TASK OBJECTIVE:
What lines below mention the word "grid"? Copy each one.

INPUT MATERIAL:
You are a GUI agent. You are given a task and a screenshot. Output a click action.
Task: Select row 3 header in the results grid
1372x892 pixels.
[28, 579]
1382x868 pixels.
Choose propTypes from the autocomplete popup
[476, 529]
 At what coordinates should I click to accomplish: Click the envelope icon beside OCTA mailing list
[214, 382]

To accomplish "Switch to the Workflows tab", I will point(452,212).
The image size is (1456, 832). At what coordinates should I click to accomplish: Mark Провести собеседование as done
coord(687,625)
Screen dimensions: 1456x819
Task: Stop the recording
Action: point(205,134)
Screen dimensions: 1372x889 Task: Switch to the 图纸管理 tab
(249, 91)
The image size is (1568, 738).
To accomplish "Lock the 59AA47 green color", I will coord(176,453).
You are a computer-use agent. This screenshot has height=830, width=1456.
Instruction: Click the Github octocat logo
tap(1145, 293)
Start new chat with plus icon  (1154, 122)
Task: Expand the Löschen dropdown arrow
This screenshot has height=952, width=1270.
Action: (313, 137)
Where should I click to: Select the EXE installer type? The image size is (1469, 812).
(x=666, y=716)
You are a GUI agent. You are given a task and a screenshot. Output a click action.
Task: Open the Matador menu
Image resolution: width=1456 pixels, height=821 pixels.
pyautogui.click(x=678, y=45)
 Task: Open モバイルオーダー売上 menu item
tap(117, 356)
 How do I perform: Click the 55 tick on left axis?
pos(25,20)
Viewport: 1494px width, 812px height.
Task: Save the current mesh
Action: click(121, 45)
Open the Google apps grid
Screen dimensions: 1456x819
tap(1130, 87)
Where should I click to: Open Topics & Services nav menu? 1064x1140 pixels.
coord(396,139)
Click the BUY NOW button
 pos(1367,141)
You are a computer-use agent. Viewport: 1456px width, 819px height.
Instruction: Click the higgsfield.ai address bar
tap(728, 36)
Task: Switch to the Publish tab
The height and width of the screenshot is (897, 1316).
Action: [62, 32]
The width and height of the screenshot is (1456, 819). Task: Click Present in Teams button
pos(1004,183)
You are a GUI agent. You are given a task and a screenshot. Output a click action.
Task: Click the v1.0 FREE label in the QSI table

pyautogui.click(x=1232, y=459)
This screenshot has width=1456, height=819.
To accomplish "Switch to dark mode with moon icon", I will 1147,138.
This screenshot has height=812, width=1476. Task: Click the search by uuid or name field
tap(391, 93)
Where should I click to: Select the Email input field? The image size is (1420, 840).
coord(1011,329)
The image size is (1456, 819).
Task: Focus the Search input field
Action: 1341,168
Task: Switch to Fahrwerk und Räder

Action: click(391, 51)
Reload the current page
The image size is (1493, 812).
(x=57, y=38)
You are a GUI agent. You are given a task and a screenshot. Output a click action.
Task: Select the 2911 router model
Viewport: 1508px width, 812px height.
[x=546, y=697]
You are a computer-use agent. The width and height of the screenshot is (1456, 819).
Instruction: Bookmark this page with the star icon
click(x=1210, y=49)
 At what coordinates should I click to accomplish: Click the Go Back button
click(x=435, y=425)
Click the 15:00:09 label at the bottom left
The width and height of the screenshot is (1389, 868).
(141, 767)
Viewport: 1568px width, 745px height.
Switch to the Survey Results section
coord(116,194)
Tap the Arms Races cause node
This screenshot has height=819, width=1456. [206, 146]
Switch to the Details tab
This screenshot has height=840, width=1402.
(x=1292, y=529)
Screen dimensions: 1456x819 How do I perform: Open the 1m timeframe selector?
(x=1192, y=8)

RESULT FOR THIS TASK:
Task: Select row 3 header in the results grid
Open the Google apps grid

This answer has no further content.